Clarke overlooks, for instance, the inability of Clinton’s national security team to make the crucial connection between the 1993 World Trade Center bombers and the transformation of the Afghan Services Bureau into al-Qaida. He neither questions the Clinton administration’s treatment of the investigation as primarily a criminal matter, nor holds it accountable for the FBI’s failure to translate Arabic materials that could have shed light on al-Qaida’s structure and plans.
Instead, Clarke’s selective account can be relied upon to overstate the significance of counterterrorist actions ordered by Clinton. Rather than dwelling on evidence suggesting Clinton paid insufficient heed to the emerging threat from al-Qaida, for example, Clarke directs our attention to a retaliatory missile strike upon the headquarters of the Iraqi intelligence services in Baghdad in June 1993. This “success,” however, is undermined by Clarke’s revelation that the strike was scheduled for a Saturday night upon the suggestion of Secretary of State Warren Christopher, who was worried about legal grounds and casualties. “I was initially disappointed that the retaliation had been so small, that targets had been taken off the list, and that the raid was scheduled in the middle of the night when few Iraqi intelligence officers would be present.” As Clarke acknowledges—almost despite himself—this is not the last time that legal technicalities trumped tactical aims during Clinton’s tenure.
Similarly, Clarke fails to recognize that successful deterrence is achieved only when an enemy is convinced that the costs of a further action outweigh its benefits. He seems unperturbed, for instance, by the likelihood that the U.S. withdrawal from Somalia within months of the “Black Hawk Down” incident in October 1993 harmed America’s deterrent power and confirmed al-Qaida’s perceptions that the U.S. had “cut and run.” Clarke contents himself instead with a shockingly unimaginative conclusion: “Did our self-restraint reduce our deterrence? I feared that it would, but I had no idea about how to do anything about it.” Nor, when he turns to Iraq, can Clarke be bothered to evaluate the harm to American credibility of over a decade of failed inspections and toothless UN Security Council resolutions.

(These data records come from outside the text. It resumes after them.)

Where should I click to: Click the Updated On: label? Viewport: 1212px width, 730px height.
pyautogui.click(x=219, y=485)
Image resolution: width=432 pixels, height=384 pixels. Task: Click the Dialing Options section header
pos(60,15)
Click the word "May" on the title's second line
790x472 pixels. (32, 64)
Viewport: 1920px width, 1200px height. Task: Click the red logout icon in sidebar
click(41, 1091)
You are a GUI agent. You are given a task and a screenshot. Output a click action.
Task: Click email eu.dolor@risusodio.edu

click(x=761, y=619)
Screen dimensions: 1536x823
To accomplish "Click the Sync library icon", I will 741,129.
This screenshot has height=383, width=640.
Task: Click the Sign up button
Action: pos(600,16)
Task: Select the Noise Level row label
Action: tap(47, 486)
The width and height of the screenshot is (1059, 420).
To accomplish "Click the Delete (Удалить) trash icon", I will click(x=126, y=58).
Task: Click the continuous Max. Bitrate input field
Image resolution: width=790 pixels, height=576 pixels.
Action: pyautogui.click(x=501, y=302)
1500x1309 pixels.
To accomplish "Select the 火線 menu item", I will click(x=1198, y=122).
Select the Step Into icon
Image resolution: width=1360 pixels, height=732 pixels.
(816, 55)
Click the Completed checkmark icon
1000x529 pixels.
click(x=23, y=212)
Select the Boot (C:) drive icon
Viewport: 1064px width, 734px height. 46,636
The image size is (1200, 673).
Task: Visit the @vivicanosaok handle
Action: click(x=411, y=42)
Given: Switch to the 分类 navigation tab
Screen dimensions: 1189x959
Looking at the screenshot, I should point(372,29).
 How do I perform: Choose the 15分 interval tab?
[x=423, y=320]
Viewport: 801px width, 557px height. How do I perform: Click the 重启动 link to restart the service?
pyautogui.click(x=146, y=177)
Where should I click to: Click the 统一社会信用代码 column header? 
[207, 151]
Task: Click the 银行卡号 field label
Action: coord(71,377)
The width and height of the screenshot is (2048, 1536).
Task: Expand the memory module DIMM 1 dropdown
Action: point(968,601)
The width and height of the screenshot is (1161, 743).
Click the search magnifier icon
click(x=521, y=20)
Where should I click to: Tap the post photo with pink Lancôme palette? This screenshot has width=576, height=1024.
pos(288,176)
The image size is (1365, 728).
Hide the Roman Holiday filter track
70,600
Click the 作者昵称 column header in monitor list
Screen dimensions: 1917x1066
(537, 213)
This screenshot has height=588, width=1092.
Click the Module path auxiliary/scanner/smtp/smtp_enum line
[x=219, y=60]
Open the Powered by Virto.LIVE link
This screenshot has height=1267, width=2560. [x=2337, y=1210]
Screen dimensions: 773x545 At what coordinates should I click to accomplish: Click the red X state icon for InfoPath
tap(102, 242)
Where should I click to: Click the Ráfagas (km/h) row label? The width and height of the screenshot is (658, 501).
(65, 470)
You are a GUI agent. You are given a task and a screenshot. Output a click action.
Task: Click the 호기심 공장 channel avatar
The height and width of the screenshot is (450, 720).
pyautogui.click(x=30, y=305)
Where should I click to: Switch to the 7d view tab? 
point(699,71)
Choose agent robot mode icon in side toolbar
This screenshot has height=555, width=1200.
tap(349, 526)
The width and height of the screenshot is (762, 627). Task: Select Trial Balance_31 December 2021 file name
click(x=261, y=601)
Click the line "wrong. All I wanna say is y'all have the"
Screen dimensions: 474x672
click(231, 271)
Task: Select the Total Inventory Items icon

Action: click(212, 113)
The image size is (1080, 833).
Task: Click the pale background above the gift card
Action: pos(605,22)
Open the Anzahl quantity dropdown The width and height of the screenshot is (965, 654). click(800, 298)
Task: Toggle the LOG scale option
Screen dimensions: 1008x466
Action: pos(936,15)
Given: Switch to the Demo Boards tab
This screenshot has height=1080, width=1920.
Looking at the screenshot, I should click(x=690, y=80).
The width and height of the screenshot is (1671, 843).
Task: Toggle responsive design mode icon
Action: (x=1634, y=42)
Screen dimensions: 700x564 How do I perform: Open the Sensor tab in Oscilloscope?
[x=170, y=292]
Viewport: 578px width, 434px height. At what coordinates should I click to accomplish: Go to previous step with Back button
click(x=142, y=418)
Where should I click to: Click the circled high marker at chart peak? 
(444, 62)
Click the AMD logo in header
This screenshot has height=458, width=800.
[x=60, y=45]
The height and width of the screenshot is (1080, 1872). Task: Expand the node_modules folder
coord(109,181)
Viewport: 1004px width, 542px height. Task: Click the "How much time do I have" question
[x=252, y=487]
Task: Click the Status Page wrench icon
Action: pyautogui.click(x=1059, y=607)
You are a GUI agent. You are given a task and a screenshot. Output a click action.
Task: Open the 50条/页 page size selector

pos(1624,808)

Clarke asserts that Clinton and his advisers were committed to placing the U.S. response to terrorism high on the list of post-Cold War priorities. But even if, as Clarke suggests, terrorism received adequate attention under Clinton, this attention did not translate into meaningful action. For example, Clarke applauds an agreement to coordinate FBI and National Security Council terrorism investigations, only to reveal that the memorandum was never signed. Furthermore, although Clarke credits Clinton with making important speeches on terrorism and major policy declarations, like the one that emerged from the 1996 international summit on terrorism in Sharm al-Sheikh, he seems strangely blind to the fact that the administration’s willingness to act rarely matched its keenness to issue high-profile statements. Clarke’s position itself—national coordinator for counterterrorism—affords us a good example of this impotence, since as he admits, it possessed no budgetary or operational decision-making powers, nor the authority necessary to get the job done.
We urgently require someone of Clarke’s experience to guide us toward purposefulness in the war on terror by coming to grips with the irresoluteness of the past. Unfortunately for the readers of Against All Enemies, Richard Clarke does not rise to the occasion.

Samuel J. Spector was a 2003-2004 U.S. Fulbright Fellow at Tel Aviv University’s Moshe Dayan Center for Middle Eastern and African Studies.